**Task goal**
Filter the data for lines with the word "Locate", then copy every line so identified.
:: Recorded data
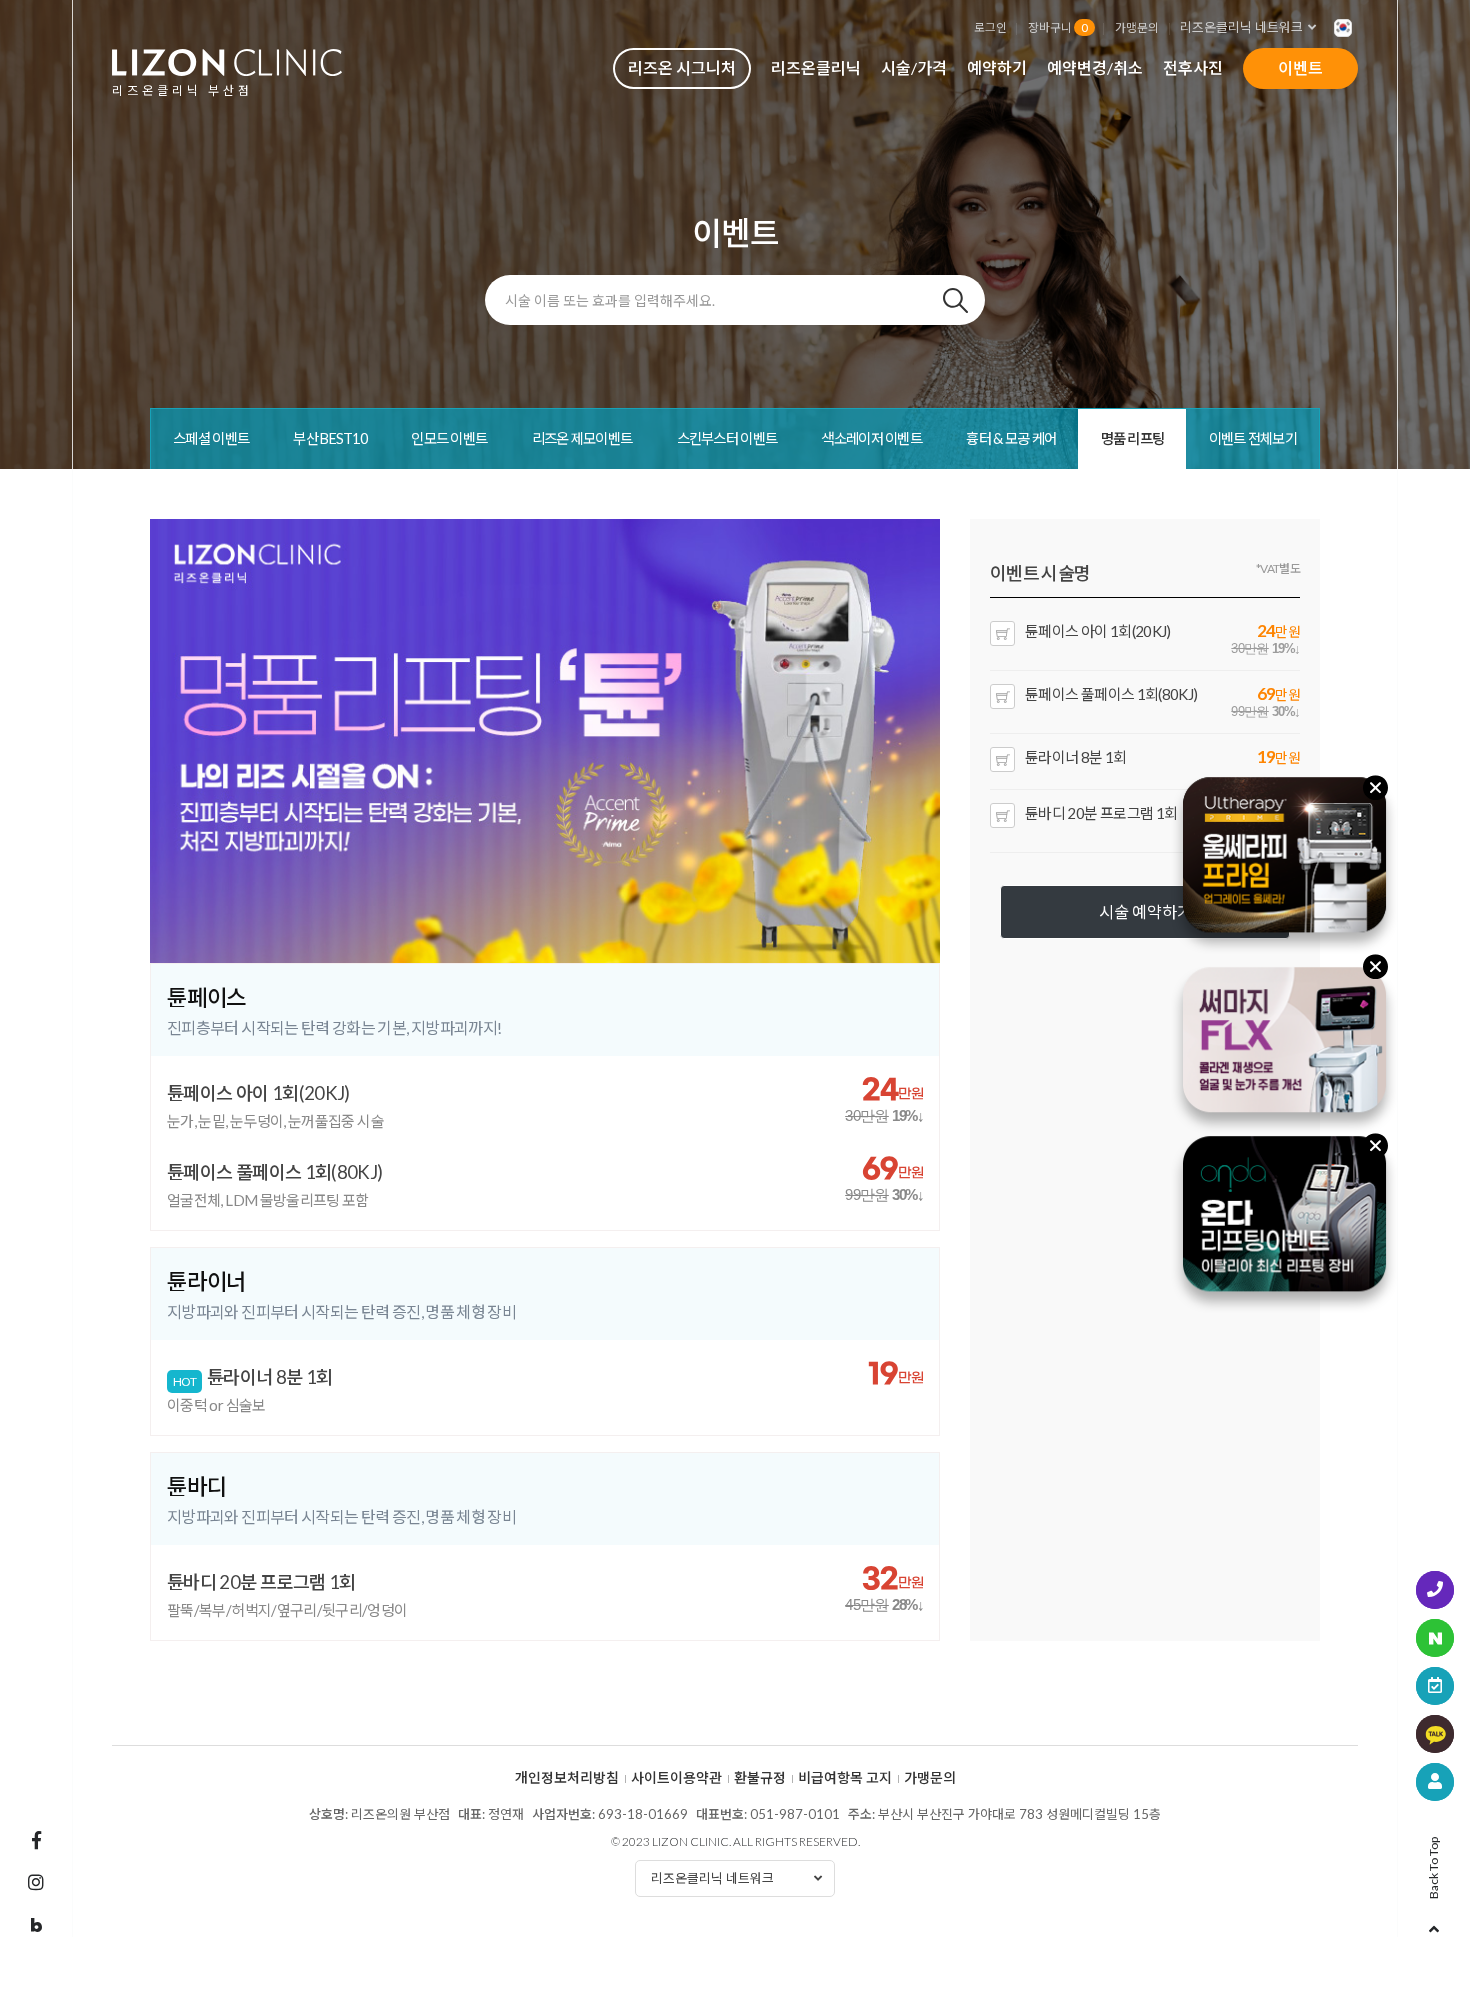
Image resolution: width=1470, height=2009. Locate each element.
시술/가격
::::
:: Recorded data
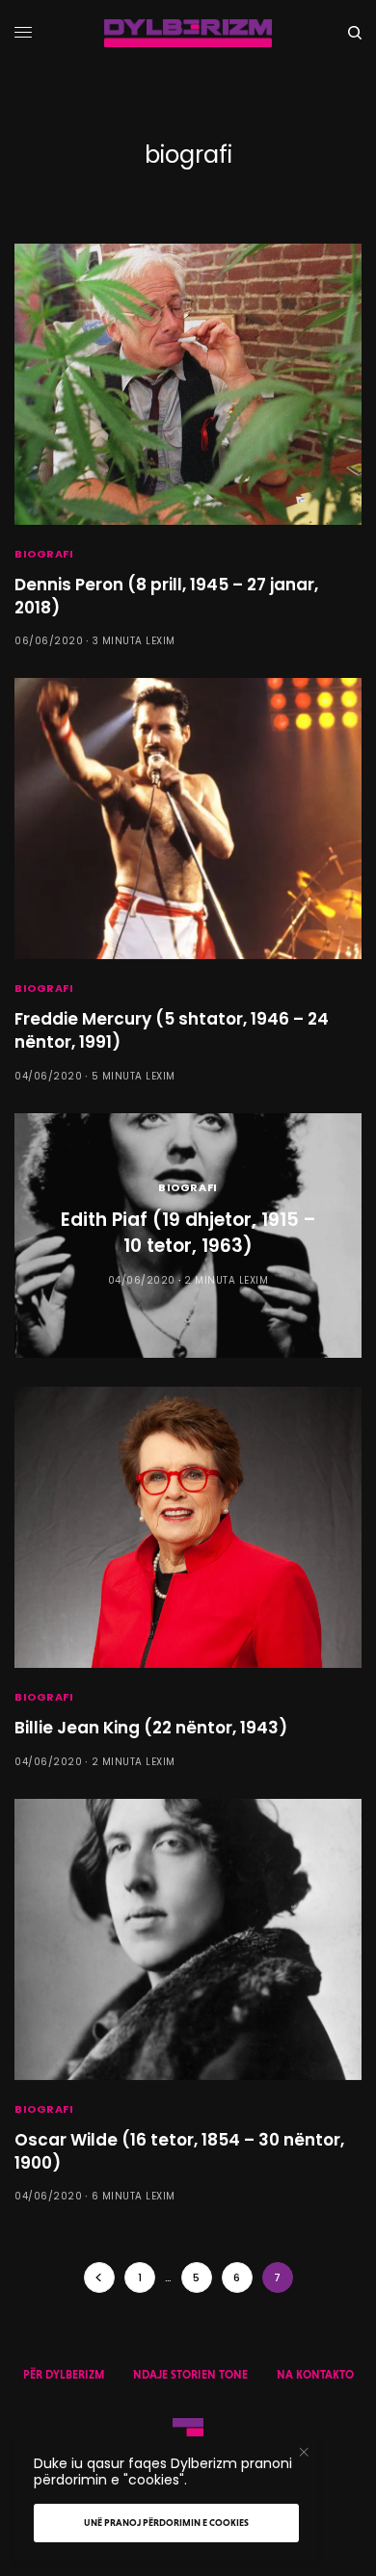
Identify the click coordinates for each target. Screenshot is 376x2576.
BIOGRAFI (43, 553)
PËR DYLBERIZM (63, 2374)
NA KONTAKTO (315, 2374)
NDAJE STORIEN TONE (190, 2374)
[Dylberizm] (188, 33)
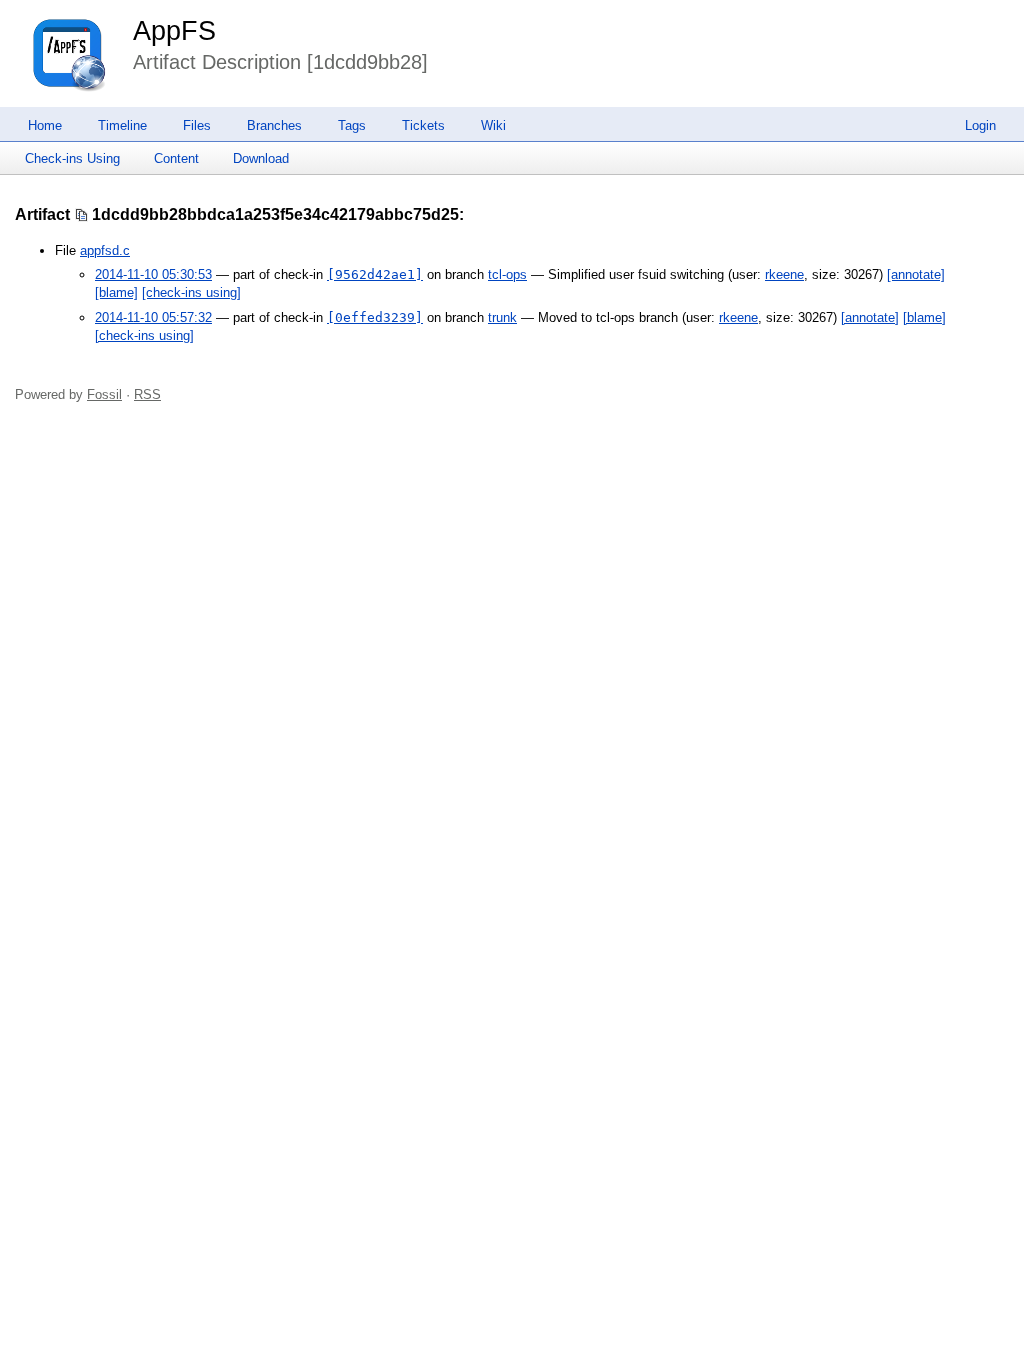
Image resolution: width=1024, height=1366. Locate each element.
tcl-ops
::::
:: Recorded data
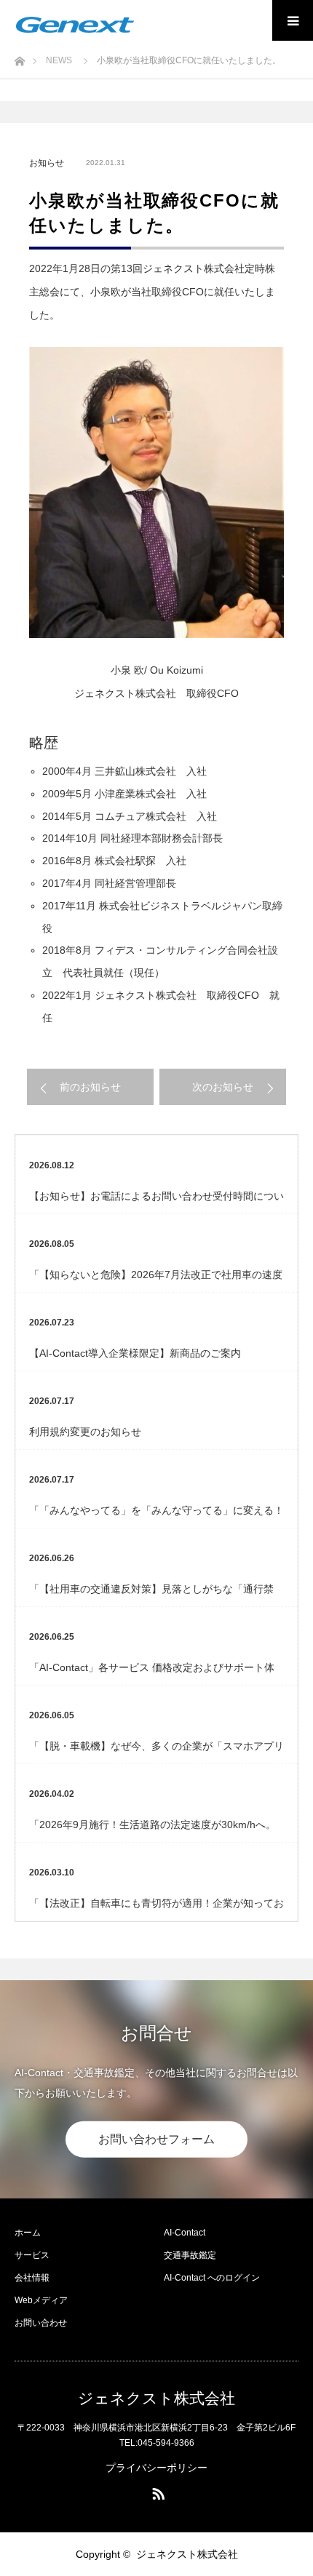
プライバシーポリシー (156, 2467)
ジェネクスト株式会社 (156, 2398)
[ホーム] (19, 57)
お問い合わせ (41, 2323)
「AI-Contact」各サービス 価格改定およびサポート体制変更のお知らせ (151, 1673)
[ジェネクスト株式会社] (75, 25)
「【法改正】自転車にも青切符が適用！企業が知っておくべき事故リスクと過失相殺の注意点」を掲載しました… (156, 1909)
::::
**Response area**
Image resolution: width=1470, height=2009. Locate each element.
Image resolution: width=1024, height=1366. Locate each element.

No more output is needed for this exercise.